DIRECTIONS FOR THIS TASK: Copy the material below word for word, from the line containing "The width and height of the screenshot is (1200, 522)." through the line containing "click(678, 436)", including both of those lines.
────────────────
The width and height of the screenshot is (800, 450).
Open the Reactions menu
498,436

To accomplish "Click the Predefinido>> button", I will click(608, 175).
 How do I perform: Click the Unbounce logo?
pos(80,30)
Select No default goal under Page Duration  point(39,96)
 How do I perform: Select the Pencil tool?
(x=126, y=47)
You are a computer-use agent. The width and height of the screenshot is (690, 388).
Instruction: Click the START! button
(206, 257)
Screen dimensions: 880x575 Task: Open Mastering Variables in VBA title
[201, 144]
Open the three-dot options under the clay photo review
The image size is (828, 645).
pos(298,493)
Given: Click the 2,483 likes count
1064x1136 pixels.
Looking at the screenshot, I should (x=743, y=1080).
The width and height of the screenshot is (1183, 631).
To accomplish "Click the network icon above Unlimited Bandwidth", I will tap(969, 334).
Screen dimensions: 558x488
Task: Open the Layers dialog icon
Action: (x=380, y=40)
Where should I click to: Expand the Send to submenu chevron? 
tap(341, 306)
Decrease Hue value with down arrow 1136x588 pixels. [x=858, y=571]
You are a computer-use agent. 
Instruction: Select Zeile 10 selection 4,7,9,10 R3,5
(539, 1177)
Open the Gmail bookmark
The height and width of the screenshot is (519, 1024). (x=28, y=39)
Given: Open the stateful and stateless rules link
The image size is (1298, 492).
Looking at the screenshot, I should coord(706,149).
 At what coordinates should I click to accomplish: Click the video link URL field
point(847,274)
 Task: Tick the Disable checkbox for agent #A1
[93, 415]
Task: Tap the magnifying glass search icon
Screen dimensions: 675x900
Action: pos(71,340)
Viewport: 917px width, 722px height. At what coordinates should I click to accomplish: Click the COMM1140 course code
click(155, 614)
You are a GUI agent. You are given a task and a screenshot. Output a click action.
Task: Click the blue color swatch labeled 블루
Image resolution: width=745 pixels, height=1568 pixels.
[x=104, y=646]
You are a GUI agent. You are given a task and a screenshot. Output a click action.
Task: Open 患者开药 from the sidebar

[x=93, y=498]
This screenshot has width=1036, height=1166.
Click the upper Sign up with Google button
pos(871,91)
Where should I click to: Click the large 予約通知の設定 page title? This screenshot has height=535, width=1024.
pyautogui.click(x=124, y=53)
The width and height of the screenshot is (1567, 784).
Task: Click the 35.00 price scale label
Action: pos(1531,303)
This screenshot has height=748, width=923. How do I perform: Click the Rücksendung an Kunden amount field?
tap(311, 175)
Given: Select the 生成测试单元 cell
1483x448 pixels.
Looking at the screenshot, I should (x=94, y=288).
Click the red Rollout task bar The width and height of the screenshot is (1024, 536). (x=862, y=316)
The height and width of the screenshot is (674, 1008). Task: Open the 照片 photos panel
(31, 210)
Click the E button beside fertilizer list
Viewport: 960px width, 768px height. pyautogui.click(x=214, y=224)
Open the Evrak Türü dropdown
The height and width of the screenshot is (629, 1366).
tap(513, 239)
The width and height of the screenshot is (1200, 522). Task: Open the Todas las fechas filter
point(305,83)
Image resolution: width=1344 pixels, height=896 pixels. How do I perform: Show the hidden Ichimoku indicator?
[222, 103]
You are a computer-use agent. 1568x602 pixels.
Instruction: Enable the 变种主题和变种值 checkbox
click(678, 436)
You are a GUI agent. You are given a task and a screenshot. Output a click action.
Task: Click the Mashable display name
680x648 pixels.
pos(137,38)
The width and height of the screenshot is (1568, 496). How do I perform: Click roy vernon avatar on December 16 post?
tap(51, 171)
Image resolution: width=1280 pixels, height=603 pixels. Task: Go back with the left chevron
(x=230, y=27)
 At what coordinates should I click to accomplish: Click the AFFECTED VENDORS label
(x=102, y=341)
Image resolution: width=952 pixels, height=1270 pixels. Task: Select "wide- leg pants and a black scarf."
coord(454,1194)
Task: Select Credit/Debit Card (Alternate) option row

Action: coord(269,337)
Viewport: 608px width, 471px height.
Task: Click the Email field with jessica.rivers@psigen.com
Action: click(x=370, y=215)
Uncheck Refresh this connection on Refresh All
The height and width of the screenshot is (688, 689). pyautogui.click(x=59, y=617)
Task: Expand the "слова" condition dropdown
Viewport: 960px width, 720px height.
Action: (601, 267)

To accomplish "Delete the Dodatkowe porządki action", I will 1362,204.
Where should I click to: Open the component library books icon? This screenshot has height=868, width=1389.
────────────────
RESULT OF THIS TASK:
The width and height of the screenshot is (1200, 522). Task: Open the Todas las fechas filter
point(305,83)
Image resolution: width=1344 pixels, height=896 pixels. How do I perform: Show the hidden Ichimoku indicator?
[222, 103]
You are a computer-use agent. 1568x602 pixels.
Instruction: Enable the 变种主题和变种值 checkbox
click(678, 436)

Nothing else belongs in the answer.